** A run of rows **
###

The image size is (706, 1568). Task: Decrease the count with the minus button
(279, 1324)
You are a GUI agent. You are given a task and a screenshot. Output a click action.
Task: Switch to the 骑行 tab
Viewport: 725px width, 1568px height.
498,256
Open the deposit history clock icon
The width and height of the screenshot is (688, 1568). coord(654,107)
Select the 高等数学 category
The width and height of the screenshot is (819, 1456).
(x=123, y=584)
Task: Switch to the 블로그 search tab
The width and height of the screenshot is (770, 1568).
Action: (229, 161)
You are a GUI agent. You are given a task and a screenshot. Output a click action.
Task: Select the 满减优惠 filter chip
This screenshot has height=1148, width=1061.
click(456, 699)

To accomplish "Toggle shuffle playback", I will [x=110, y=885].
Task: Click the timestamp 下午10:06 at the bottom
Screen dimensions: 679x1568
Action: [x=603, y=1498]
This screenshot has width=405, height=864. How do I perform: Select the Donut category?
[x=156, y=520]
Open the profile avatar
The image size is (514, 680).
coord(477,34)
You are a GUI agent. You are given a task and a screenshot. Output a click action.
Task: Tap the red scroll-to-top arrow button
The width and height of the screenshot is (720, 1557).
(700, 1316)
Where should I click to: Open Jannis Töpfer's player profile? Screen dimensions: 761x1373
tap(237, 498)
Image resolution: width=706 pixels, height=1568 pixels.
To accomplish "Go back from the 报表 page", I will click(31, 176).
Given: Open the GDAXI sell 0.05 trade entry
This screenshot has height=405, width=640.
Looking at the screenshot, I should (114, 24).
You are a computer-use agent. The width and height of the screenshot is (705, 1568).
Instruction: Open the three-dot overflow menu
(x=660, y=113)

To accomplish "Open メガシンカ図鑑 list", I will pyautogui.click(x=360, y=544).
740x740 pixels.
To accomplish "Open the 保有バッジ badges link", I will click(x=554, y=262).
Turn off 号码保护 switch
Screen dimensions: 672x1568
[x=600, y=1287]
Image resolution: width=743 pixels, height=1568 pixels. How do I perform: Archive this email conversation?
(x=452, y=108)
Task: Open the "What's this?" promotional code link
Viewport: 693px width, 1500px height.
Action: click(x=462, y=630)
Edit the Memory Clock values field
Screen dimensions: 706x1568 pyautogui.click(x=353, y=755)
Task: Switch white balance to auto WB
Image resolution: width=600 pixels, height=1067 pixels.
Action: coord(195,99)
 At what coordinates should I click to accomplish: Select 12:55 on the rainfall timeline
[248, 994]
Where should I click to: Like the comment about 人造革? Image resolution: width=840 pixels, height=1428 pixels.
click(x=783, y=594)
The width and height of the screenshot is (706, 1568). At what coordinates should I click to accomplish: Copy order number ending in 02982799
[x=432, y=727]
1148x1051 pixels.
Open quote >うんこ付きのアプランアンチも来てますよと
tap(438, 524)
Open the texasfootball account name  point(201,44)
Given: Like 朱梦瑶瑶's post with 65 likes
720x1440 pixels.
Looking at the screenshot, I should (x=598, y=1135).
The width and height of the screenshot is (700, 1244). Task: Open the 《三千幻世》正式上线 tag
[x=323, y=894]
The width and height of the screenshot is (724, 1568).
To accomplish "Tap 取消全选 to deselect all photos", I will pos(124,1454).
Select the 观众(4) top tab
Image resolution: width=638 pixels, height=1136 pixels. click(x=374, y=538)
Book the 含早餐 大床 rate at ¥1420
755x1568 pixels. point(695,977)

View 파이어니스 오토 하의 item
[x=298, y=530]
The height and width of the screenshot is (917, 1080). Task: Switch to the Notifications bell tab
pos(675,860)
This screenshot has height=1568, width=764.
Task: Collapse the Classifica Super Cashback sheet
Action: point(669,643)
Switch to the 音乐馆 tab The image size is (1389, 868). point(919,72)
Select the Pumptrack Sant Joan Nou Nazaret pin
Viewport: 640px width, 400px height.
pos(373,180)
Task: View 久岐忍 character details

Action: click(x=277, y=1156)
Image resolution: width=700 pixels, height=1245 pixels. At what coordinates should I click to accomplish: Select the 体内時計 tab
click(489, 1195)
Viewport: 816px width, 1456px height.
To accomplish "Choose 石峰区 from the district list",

###

** SHORT TASK **
Please rewrite the rows above, changing "GUI agent" to "interface agent" wherever it occurs and leaving everything else unchanged.

** THE SOLUTION **
The image size is (706, 1568). Task: Decrease the count with the minus button
(279, 1324)
You are a interface agent. You are given a task and a screenshot. Output a click action.
Task: Switch to the 骑行 tab
Viewport: 725px width, 1568px height.
498,256
Open the deposit history clock icon
The width and height of the screenshot is (688, 1568). coord(654,107)
Select the 高等数学 category
The width and height of the screenshot is (819, 1456).
(x=123, y=584)
Task: Switch to the 블로그 search tab
The width and height of the screenshot is (770, 1568).
Action: (229, 161)
You are a interface agent. You are given a task and a screenshot. Output a click action.
Task: Select the 满减优惠 filter chip
This screenshot has height=1148, width=1061.
click(456, 699)

To accomplish "Toggle shuffle playback", I will [x=110, y=885].
Task: Click the timestamp 下午10:06 at the bottom
Screen dimensions: 679x1568
Action: [x=603, y=1498]
This screenshot has width=405, height=864. How do I perform: Select the Donut category?
[x=156, y=520]
Open the profile avatar
The image size is (514, 680).
coord(477,34)
You are a interface agent. You are given a task and a screenshot. Output a click action.
Task: Tap the red scroll-to-top arrow button
The width and height of the screenshot is (720, 1557).
(700, 1316)
Where should I click to: Open Jannis Töpfer's player profile? Screen dimensions: 761x1373
tap(237, 498)
Image resolution: width=706 pixels, height=1568 pixels.
To accomplish "Go back from the 报表 page", I will click(31, 176).
Given: Open the GDAXI sell 0.05 trade entry
This screenshot has height=405, width=640.
Looking at the screenshot, I should (114, 24).
You are a computer-use agent. The width and height of the screenshot is (705, 1568).
Instruction: Open the three-dot overflow menu
(x=660, y=113)

To accomplish "Open メガシンカ図鑑 list", I will pyautogui.click(x=360, y=544).
740x740 pixels.
To accomplish "Open the 保有バッジ badges link", I will click(x=554, y=262).
Turn off 号码保护 switch
Screen dimensions: 672x1568
[x=600, y=1287]
Image resolution: width=743 pixels, height=1568 pixels. How do I perform: Archive this email conversation?
(x=452, y=108)
Task: Open the "What's this?" promotional code link
Viewport: 693px width, 1500px height.
Action: click(x=462, y=630)
Edit the Memory Clock values field
Screen dimensions: 706x1568 pyautogui.click(x=353, y=755)
Task: Switch white balance to auto WB
Image resolution: width=600 pixels, height=1067 pixels.
Action: coord(195,99)
 At what coordinates should I click to accomplish: Select 12:55 on the rainfall timeline
[248, 994]
Where should I click to: Like the comment about 人造革? Image resolution: width=840 pixels, height=1428 pixels.
click(x=783, y=594)
The width and height of the screenshot is (706, 1568). At what coordinates should I click to accomplish: Copy order number ending in 02982799
[x=432, y=727]
1148x1051 pixels.
Open quote >うんこ付きのアプランアンチも来てますよと
tap(438, 524)
Open the texasfootball account name  point(201,44)
Given: Like 朱梦瑶瑶's post with 65 likes
720x1440 pixels.
Looking at the screenshot, I should (x=598, y=1135).
The width and height of the screenshot is (700, 1244). Task: Open the 《三千幻世》正式上线 tag
[x=323, y=894]
The width and height of the screenshot is (724, 1568).
To accomplish "Tap 取消全选 to deselect all photos", I will pos(124,1454).
Select the 观众(4) top tab
Image resolution: width=638 pixels, height=1136 pixels. click(x=374, y=538)
Book the 含早餐 大床 rate at ¥1420
755x1568 pixels. point(695,977)

View 파이어니스 오토 하의 item
[x=298, y=530]
The height and width of the screenshot is (917, 1080). Task: Switch to the Notifications bell tab
pos(675,860)
This screenshot has height=1568, width=764.
Task: Collapse the Classifica Super Cashback sheet
Action: point(669,643)
Switch to the 音乐馆 tab The image size is (1389, 868). point(919,72)
Select the Pumptrack Sant Joan Nou Nazaret pin
Viewport: 640px width, 400px height.
pos(373,180)
Task: View 久岐忍 character details

Action: click(x=277, y=1156)
Image resolution: width=700 pixels, height=1245 pixels. At what coordinates should I click to accomplish: Select the 体内時計 tab
click(489, 1195)
Viewport: 816px width, 1456px height.
To accomplish "Choose 石峰区 from the district list",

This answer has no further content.